Di Francesco has mainly set up using a 4-3-3 throughout this year’s Champions League. Both full-backs, Alessandro Florenzi and Aleksandar Kolarov, are very attack-minded, while Diego Perotti will often drop into central midfield from his starting position on the left of the front three, looking to overload the central areas. This allows Kolarov (below) to drive down the wings and cross or cut inside and shoot – as he did for Roma’s first goal away at Chelsea earlier in the competition.
Florenzi will also look to get forward down the right, but Stephan El Shaarawy in front of him will remain high, often moving in behind or up alongside Dzeko.
Roma are also flexible enough to remain compact and counter-attack teams from deep. They have averaged 16 counter-attacks per home game, compared with 12.6 away.

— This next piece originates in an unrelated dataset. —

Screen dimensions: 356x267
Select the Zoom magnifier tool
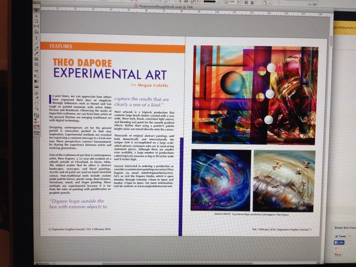[x=37, y=109]
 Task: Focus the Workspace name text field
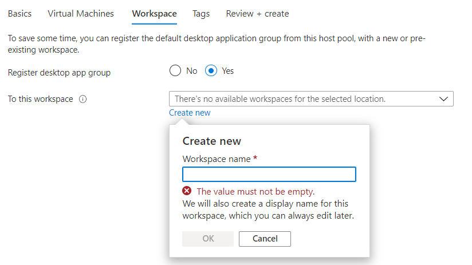point(269,175)
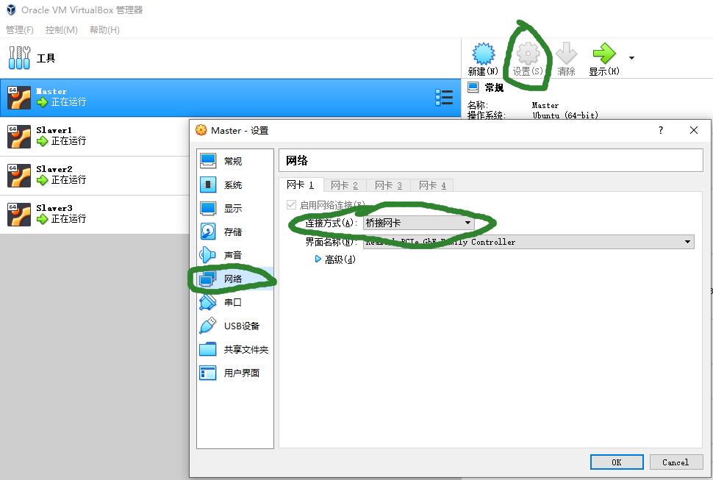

Roma often look to penetrate defences with through balls in behind. Their first priority is to find the central runs of Dzeko. Away goals at both Barcelona and Chelsea involved this type of build-up. With Dzeko’s great variety of finishing, he is a threat for any defence.
Alternatively, the Bosnian target man can move short, allowing balls over the top of the defence. This allows other runners from wider positions to penetrate in behind, and cross or shoot on goal. Two home goals against Chelsea came this way, with both wide players El Shaarawy and Perotti moving inside and scoring from distance.
Of Roma’s 15 goals in this season’s Champions League, five have come from through balls for runners in behind.
As shown in crucial knockout fixtures, Di Francesco can adapt and change the structure of his team. He set up in a 4-3-3 for all six group stage matches. However, he changed to a 4-2-3-1 in the away leg against Shakhtar Donetsk, and to a 3-5-2 in the home leg against Barcelona.
This latter system featured wing-backs who could offer constant width in both defence and attack. They could also perform a much more effective high press, with two central strikers pressing rather than one, and work additional support from the central midfielders.
Roma’s balls in behind also worked especially well with two strikers. As one made a run in behind, the other could attack the vacant central space.